26.11.2011 |
NL |
Publicatieblad van de Europese Unie |
C 347/13 |
Beroep ingesteld op 16 september 2011 — Europese Commissie tegen Koninkrijk der Nederlanden
(Zaak C-473/11)
2011/C 347/19
Procestaal: Nederlands
Partijen
Verzoekende partij: Europese Commissie (vertegenwoordigers: L. Lozano Palacios en W. Roels, gemachtigden)
Verwerende partij: Koninkrijk der Nederlanden
Conclusies
De Commissie verzoekt het Hof:
— |
vast te stellen dat het Koninkrijk der Nederlanden, door de toepassing van een bijzondere btw-regeling voor reisbureaus zoals vastgesteld in resolutie nr. B71/2260 van maart 1971, de krachtens de artikelen 43, 96, 98 en 306 tot en met 310 van de btw-richtlijn (1) op hem rustende verplichtingen niet is nagekomen; |
— |
het Koninkrijk der Nederlanden in de kosten te verwijzen. |
Middelen en voornaamste argumenten
De Commissie is van mening dat Nederland de bijzondere btw-regeling voor reisbureaus niet ten uitvoer heeft gelegd. Dit volgt uit het Besluit van 22 maart 1971, nr.
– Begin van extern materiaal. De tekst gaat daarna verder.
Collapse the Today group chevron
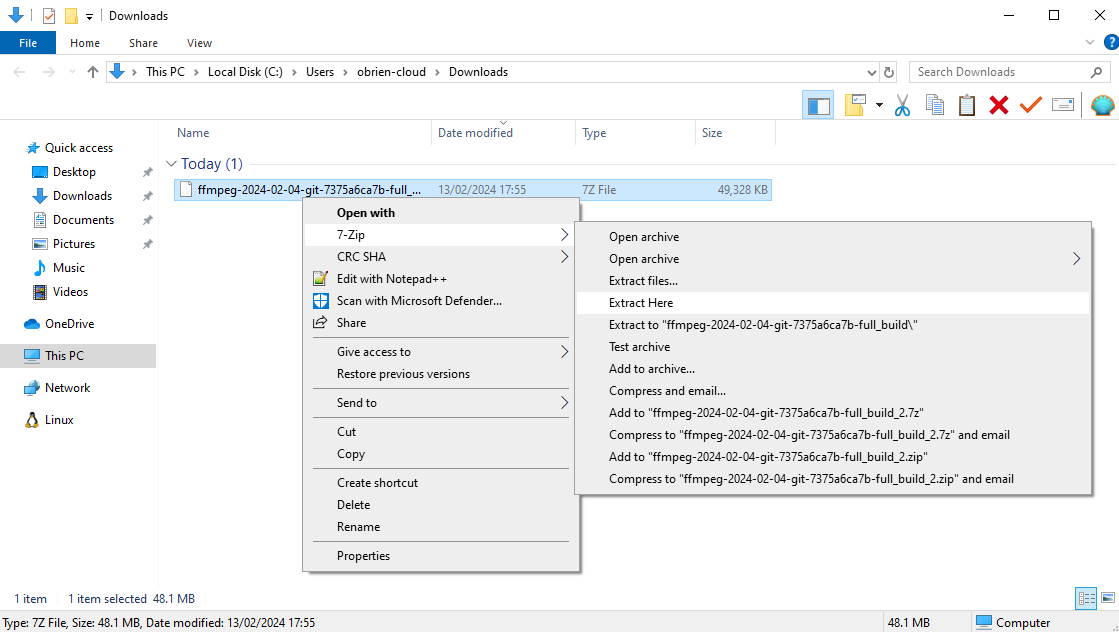 click(171, 164)
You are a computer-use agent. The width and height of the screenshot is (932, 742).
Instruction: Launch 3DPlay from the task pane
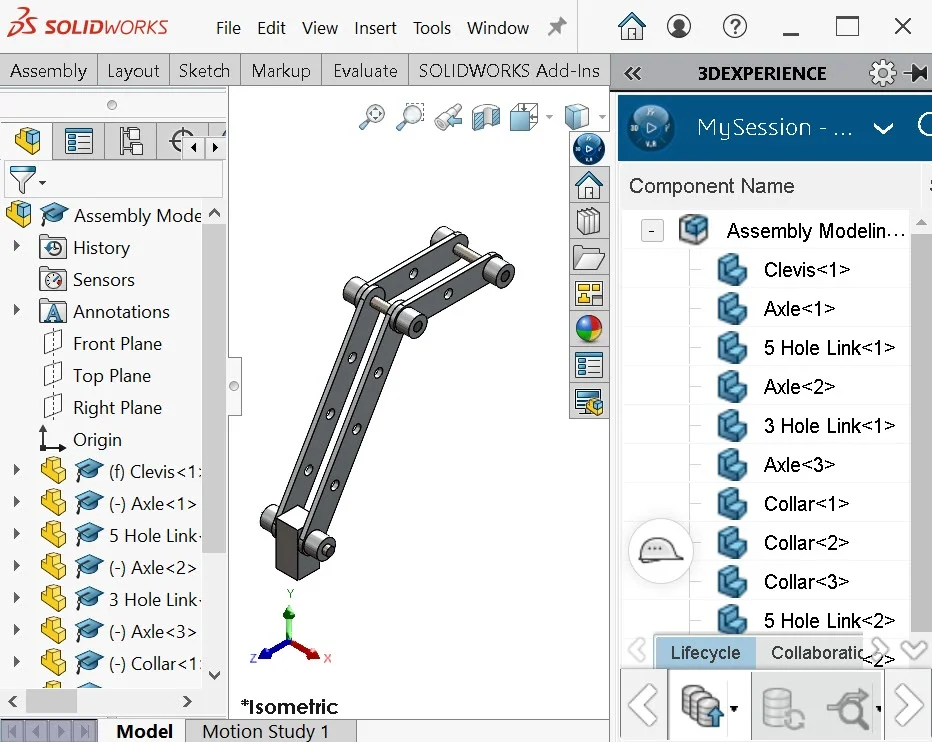click(589, 149)
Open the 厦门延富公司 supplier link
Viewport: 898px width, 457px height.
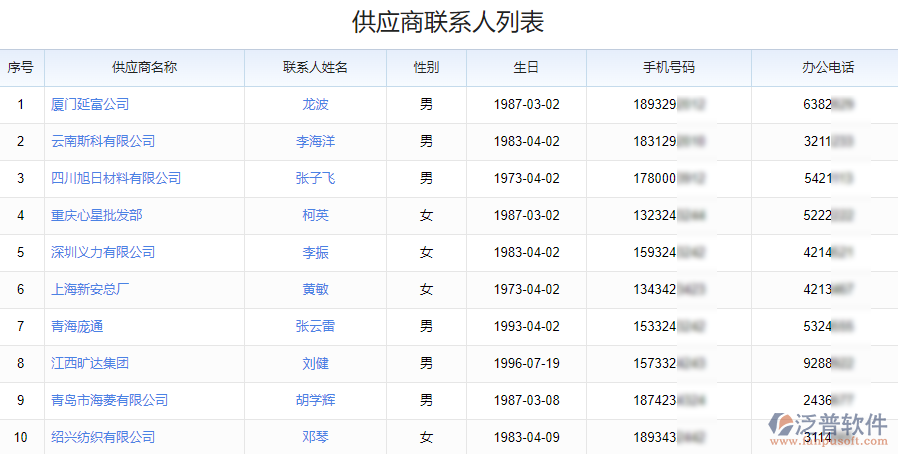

B71/2260, zoals laatstelijk gewijzigd, dat duidelijk in strijd is met de in de artikelen 306 tot en met 310 van de btw-richtlijn vastgestelde bijzondere regeling voor reisbureaus.
(1) Richtlijn 2006/112/EG van de Raad van 28 november 2006 betreffende het gemeenschappelijke stelsel van belasting over de toegevoegde waarde (PB L 347, blz. 1).